The G7 conclave will include a focus on climate change, meaning that Japan’s energy goals, including emissions targets, will need to be set by then.
An expert panel has now been convened in Japan to discuss power generation goals for 2030, and some commentators say the debate could turn to argument when the topic of nuclear power is raised.
An initial suggestion is to set nuclear’s share at around 15-20 per cent, lower than 2010’s almost 29 per cent, before the Fukushima disaster. However, a reportedly dominant view within the government is that nuclear should account for around 45 per cent of 2030’s energy mix, in line with emissions reduction aims.
The nation’s previous policy, set pre-Fukushima, aimed at increasing nuclear power to over 50 per cent by 2030. Today, under stringent post-Fukushima regulations, older reactors will have to be retired and may not be replaced, so by 2036 Japan’s installed nuclear capacity could be less than 20 per cent of current levels.

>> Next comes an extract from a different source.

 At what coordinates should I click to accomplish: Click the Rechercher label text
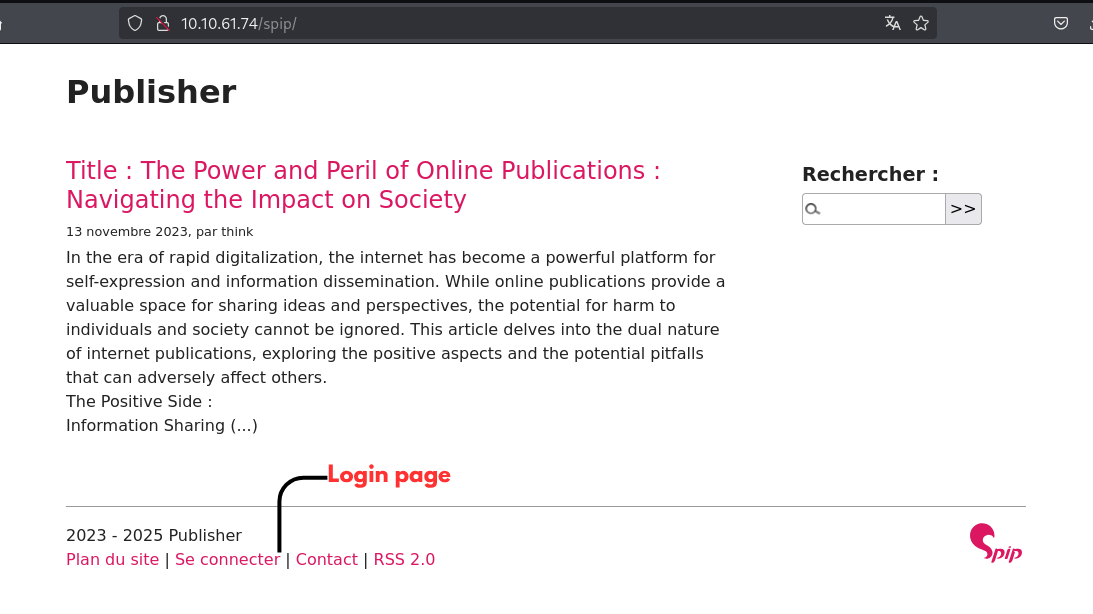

Prime Minister Shinzo Abe’s government says nuclear power is an important baseload source of electricity, but even with surging power prices the public is overwhelmingly opposed to restarting the 48 reactors taken offline for safety checks after Fukushima.
Just two plants have received approval to restart from the nuclear regulator, and when they will actually come online is unclear. Meanwhile, the Fukushima Daiichi plant cleanup operation is predicted to take decades and has already faced numerous delays.